Piccoli explained her group wanted to delve deeper into this issue after the 2015 SCALE Obesity and Prediabetes trial, which found more breast neoplasms in patients receiving liraglutide than with placebo (4.36 vs 1.80 per 1,000 person years). Most such neoplasms in that study developed within the first year of GLP-1 receptor agonist treated and were more common in participants who lost more weight on the agent.
“I think that the results of our meta-analysis adds more security and safety information about this treatment,” said Piccoli during a press conference. “Patients, doctors, and other health professionals can be more secure of the safety of these drugs.”
For this analysis, her group searched MEDLINE, Embase, Web of Science, and CENTRAL databases to include randomized trials assessing GLP-1 receptor agonists in adults with overweight, obesity, prediabetes, or type 2 diabetes that also reported breast cancer or benign breast neoplasm incidence.
In the meta-analysis, the ages of the participants ranged from 45 to 70 years of age and follow-up lasted between 24 weeks to 7.5 years.
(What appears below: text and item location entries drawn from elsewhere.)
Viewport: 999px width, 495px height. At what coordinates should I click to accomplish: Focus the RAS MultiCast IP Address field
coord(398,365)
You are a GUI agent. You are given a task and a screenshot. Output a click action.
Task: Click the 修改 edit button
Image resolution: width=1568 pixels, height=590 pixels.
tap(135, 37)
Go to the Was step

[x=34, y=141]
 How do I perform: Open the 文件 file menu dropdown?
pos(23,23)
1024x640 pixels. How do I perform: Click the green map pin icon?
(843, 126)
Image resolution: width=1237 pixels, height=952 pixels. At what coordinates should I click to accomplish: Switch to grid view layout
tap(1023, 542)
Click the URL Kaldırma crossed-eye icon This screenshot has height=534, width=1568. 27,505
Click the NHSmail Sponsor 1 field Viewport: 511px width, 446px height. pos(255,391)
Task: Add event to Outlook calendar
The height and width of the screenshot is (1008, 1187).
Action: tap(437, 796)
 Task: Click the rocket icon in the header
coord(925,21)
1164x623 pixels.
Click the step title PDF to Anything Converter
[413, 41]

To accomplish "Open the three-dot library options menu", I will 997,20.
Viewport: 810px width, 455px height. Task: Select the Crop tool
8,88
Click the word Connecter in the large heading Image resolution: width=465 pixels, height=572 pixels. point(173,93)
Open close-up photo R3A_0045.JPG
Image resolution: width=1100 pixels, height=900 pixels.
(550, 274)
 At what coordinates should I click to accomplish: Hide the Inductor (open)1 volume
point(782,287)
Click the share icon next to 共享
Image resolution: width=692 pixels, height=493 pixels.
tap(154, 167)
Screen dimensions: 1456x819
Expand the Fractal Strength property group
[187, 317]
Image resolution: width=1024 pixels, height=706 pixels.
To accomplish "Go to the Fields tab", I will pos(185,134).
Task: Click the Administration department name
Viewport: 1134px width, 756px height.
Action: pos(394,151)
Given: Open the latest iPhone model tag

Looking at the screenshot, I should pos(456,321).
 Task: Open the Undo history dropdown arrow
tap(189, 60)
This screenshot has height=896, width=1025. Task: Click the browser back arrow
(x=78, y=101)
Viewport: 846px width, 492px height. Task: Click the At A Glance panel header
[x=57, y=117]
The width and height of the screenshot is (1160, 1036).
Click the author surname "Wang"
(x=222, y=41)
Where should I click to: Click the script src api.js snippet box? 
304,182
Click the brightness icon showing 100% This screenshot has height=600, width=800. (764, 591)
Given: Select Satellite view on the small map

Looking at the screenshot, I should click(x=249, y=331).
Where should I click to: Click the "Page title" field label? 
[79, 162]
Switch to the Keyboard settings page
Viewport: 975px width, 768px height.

Piccoli underscored that these findings are only relevant for patients being treated with a GLP-1 receptor agonist for diabetes control or weight loss without pre-existing breast cancer. She added that patients with a history of breast cancer — or any cancer — were typically excluded from the trials that were included in this meta-analysis.
“We can say in a general population with type 2 diabetes and obesity, [GLP-1 receptor agonists] are safe,” Piccoli said. But the class’s safety in patients with a history of breast cancer is less certain, she added.
Piccoli reported support from the Hospital de Clínicas de Porto Alegre Research Incentive Fund. Other study authors reported disclosures.